• [Exercise goal]: The required answer is the count of lines in the records that contain "list", with no other text.

"""

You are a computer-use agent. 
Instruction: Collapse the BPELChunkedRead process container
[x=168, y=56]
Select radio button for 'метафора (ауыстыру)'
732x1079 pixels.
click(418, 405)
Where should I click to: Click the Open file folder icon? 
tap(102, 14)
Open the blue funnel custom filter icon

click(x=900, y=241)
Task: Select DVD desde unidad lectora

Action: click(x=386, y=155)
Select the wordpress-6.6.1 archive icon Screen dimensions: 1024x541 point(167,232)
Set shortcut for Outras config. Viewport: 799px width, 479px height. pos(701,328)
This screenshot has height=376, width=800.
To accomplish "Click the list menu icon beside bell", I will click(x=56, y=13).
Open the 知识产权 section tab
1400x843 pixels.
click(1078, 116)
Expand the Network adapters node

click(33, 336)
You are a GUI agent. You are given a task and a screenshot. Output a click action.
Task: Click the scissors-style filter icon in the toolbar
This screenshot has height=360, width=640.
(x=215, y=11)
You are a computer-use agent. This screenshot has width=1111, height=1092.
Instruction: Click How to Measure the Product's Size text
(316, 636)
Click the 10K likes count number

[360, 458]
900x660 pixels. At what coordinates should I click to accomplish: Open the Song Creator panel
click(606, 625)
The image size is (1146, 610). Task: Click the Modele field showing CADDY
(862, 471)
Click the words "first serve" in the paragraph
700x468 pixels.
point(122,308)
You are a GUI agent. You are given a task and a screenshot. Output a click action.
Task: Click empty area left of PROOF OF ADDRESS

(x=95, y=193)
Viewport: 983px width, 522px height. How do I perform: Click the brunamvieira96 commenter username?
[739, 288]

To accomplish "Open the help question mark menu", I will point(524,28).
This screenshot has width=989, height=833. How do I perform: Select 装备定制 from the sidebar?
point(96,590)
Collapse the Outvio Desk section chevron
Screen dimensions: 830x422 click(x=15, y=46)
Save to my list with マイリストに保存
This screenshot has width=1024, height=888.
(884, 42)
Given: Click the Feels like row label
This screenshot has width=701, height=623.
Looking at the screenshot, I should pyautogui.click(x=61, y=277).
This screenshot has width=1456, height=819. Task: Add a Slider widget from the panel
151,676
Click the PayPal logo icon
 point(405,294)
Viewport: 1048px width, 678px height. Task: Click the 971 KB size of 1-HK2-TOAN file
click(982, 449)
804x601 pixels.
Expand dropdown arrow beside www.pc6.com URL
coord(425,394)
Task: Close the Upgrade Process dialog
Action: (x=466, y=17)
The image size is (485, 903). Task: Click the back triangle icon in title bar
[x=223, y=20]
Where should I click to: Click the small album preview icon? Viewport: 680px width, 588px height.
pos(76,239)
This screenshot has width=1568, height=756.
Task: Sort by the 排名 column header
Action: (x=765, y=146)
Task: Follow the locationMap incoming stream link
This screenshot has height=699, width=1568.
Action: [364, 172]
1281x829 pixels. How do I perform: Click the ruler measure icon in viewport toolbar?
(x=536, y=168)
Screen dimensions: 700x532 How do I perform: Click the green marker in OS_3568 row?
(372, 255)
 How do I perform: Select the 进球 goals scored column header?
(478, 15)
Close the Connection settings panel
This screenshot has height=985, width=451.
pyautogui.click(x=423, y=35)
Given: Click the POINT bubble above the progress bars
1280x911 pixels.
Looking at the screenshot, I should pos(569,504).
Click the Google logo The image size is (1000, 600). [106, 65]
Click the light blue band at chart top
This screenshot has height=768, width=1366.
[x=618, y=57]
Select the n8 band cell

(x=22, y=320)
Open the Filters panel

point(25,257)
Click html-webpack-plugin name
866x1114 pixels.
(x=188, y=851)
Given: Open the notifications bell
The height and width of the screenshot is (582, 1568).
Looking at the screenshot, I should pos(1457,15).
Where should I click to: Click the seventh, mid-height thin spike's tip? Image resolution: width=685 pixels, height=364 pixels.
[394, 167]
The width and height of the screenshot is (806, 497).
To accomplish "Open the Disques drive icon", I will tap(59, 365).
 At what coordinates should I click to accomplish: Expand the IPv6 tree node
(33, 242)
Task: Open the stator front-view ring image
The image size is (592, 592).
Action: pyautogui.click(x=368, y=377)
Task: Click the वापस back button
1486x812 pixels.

"""

• [Exercise result]: 2